PLoS One. 2013 Aug 6;8(8):e71375. doi: 10.1371/journal.pone.0071375. Print 2013.


We estimate and describe the incidence rates, mortality, and cost of CAP (community-acquired pneumonia), in both inpatient and outpatient settings, in the Czech Republic (CZ), Slovakia (SK), Poland (PL), and Hungary (HU). A retrospective analysis was conducted on administrative data from the health ministry and insurance reimbursement claims with a primary diagnosis of pneumonia in 2009 to determine hospitalization rates, costs, and mortality in adults ≥50 years of age. Patient chart reviews were conducted to estimate the number of outpatient cases. Among all adults ≥50 years, the incidence of hospitalized CAP per 100,000 person years was: 456.6 (CZ), 504.6 (SK), 363.9 (PL), and 845.3 (HU). The average fatality rate for all adults ≥50 is 19.1%, and for each country; 21.7% (CZ), 20.9% (SK), 18.6% (PL), 17.8% (HU). Incidence, fatality, and likelihood of hospitalization increased with advancing age.
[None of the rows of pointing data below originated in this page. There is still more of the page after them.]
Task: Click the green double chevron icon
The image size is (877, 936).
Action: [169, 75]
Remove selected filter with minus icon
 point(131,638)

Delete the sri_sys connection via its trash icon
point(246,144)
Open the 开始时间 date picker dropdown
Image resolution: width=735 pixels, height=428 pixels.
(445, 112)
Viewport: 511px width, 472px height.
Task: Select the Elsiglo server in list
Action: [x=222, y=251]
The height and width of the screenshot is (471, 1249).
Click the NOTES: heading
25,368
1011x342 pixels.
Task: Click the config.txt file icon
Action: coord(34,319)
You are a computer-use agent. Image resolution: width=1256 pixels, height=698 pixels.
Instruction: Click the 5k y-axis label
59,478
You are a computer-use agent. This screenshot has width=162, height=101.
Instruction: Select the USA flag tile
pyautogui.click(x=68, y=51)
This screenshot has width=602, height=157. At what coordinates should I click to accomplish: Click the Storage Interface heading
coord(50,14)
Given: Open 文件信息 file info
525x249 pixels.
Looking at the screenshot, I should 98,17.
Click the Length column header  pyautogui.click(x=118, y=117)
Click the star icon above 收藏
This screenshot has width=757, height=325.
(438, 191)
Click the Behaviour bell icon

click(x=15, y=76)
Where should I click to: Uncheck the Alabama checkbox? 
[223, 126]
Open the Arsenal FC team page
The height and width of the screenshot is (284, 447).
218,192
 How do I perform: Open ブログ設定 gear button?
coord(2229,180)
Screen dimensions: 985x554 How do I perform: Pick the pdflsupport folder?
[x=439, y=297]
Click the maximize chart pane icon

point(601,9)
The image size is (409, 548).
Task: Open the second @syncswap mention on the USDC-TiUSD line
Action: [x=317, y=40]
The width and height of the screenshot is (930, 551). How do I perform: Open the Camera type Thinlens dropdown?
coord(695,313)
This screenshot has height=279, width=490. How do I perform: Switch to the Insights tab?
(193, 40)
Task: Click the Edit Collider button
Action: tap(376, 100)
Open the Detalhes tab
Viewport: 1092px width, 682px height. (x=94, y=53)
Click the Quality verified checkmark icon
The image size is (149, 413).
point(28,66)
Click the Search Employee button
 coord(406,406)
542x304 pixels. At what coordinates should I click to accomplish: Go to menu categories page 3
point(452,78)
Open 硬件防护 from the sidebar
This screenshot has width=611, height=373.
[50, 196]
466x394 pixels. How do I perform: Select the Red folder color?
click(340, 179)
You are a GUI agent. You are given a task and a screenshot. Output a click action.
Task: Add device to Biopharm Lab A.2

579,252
Total healthcare costs of CAP in EUR was 12,579,543 (CZ); 9,160,774 (SK); 22,409,085 (PL); and 18,298,449 (HU); with hospitalization representing over 90% of the direct costs of treatment. The burden of CAP increases with advancing age in four CEE countries, with hospitalizations driving the costs of CAP upwards in the elderly population. Mortality rates are generally higher than reported in Western EU countries.

Publication types

  • Research Support, Non-U.S. Gov't

MeSH terms

  • Adult
  • Aged
  • Aged, 80 and over
  • Community-Acquired Infections / economics*
  • Community-Acquired Infections / epidemiology*
  • Cost of Illness
  • Czech Republic / epidemiology
  • Humans
  • Hungary / epidemiology
  • Incidence
  • Middle Aged
  • Mortality
  • Pneumonia / economics*
  • Pneumonia / epidemiology*
  • Poland / epidemiology
  • Slovakia / epidemiology

Grant support

This study was sponsored by Pfizer Inc. CR and PH are co-authors of the manuscript. The funders had no role in study design, data collection and analysis; they, however, revised and authorized the manuscript for publishing.